***** Data shown *****
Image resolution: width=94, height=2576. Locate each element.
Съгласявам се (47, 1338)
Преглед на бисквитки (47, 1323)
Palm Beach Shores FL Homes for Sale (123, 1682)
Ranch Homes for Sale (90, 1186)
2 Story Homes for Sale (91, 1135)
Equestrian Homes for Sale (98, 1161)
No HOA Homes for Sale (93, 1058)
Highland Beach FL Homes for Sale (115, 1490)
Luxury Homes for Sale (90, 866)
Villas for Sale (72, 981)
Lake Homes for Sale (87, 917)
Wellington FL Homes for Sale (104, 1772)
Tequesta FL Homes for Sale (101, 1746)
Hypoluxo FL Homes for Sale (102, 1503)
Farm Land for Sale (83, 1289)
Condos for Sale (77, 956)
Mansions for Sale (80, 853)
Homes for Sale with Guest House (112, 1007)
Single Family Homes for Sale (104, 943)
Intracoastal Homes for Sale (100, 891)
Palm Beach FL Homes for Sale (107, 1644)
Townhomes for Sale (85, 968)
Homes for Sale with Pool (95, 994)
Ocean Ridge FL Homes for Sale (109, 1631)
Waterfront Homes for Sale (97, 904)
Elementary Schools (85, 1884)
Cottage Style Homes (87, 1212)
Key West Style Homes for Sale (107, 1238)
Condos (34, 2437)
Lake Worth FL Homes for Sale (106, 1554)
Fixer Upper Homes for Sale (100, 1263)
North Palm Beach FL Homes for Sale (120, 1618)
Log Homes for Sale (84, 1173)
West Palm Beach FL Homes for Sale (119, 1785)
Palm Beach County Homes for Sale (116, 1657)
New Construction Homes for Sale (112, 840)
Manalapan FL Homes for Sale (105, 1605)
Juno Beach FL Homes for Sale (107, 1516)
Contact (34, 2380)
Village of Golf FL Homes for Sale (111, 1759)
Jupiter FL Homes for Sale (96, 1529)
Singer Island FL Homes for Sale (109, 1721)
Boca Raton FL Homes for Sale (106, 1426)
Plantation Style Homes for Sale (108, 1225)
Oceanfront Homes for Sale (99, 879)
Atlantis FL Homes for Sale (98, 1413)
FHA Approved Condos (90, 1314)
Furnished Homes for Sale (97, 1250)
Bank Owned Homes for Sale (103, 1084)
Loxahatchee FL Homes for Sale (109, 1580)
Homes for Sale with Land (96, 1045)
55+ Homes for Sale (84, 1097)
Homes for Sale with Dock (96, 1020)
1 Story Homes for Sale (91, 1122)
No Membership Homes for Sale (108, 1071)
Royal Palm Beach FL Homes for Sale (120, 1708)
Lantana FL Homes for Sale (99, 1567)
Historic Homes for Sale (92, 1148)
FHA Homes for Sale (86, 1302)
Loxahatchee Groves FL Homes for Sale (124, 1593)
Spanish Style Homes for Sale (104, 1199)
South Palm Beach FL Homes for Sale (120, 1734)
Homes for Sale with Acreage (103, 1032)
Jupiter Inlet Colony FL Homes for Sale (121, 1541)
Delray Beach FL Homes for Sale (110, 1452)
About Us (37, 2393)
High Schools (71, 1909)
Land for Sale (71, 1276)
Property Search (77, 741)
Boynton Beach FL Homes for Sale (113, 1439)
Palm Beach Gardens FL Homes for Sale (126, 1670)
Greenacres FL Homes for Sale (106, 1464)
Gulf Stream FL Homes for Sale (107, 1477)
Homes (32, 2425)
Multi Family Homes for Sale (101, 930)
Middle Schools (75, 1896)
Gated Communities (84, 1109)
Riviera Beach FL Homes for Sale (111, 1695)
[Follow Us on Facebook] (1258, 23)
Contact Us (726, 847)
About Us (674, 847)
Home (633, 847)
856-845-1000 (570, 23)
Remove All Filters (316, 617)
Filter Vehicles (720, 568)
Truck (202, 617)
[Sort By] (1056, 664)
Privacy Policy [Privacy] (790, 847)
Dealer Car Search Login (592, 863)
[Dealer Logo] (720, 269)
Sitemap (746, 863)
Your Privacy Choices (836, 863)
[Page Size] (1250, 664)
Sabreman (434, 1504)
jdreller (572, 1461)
*****
# Challenge
Copy the material word for word, from the line that contains "No Membership Homes for Sale (108, 1071)" down through the line that contains "Spanish Style Homes for Sale (104, 1199)", including both of those lines.

# Result of the task
No Membership Homes for Sale (108, 1071)
Royal Palm Beach FL Homes for Sale (120, 1708)
Lantana FL Homes for Sale (99, 1567)
Historic Homes for Sale (92, 1148)
FHA Homes for Sale (86, 1302)
Loxahatchee Groves FL Homes for Sale (124, 1593)
Spanish Style Homes for Sale (104, 1199)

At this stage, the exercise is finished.